Essa visão confronta dois extremos comuns em nosso tempo. De um lado, o individualismo radical que defende que cada um deve cuidar apenas de si, atribuindo a pobreza exclusivamente à falta de esforço. De outro, sistemas que reduzem a generosidade a mecanismos burocráticos de redistribuição, esvaziando o aspecto pessoal e voluntário do cuidado. O ensino bíblico, ao contrário, chama cada indivíduo, cada família e cada comunidade de fé a participar ativamente da obra de misericórdia, não por imposição externa, mas por transformação interna.

A misericórdia genuína não se limita a suprir necessidades materiais imediatas; ela também busca restaurar a dignidade, oferecer oportunidades e promover justiça. Provérbios 31.8–9 exorta: “abre a boca a favor do mudo, pelo direito de todos os que se acham desamparados. abre a boca, julga retamente e faze justiça aos pobres e aos necessitados.” Isso significa que generosidade e misericórdia também incluem denúncia de sistemas opressores, criação de estruturas sociais mais justas e educação que empodere os vulneráveis.
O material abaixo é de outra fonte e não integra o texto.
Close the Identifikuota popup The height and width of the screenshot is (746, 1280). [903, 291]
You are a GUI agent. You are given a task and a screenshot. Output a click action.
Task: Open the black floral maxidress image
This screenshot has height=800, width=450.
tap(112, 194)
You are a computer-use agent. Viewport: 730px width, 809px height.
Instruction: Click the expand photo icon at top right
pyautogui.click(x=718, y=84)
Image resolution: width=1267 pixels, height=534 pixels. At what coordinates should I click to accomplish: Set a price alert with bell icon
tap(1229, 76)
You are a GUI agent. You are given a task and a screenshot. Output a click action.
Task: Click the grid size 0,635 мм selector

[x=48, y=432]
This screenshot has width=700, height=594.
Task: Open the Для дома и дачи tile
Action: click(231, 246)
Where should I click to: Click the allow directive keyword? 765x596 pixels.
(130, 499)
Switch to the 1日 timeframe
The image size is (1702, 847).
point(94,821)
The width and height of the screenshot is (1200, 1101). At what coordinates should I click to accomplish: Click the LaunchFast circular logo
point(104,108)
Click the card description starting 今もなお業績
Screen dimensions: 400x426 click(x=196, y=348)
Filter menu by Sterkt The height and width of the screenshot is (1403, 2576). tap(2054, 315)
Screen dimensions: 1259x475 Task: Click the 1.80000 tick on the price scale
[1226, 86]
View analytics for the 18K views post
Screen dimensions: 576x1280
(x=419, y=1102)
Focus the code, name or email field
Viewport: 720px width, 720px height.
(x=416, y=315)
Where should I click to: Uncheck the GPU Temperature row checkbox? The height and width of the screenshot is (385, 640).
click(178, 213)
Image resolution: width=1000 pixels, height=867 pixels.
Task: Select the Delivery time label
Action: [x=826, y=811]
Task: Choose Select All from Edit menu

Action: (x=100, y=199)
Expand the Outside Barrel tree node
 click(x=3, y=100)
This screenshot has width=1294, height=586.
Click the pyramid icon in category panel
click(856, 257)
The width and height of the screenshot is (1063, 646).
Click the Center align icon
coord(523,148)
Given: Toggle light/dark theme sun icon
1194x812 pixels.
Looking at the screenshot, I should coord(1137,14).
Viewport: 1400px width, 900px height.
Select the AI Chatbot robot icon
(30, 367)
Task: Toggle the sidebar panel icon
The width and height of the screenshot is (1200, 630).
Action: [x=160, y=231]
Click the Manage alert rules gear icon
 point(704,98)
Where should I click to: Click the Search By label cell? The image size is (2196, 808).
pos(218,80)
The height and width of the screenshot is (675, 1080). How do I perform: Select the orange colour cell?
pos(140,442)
Uma sociedade estruturada sobre tais princípios não apenas distribui recursos, mas constrói pontes de reconciliação e equidade.

No entanto, falar de misericórdia na esfera pública pode causar desconforto. Muitos consideram que fé e ética devem permanecer restritas à esfera privada. Mas a tradição reformada entende que não existe uma dicotomia entre o sagrado e o secular: toda a vida é vivida coram deo, diante da face de deus. Assim, a maneira como tratamos os menos favorecidos, as políticas que apoiamos, os investimentos que fazemos e até os produtos que consumimos são expressões de nossa visão de mundo. A misericórdia cristã não se contenta com gestos isolados; ela busca moldar culturas, leis e instituições para refletir o amor divino.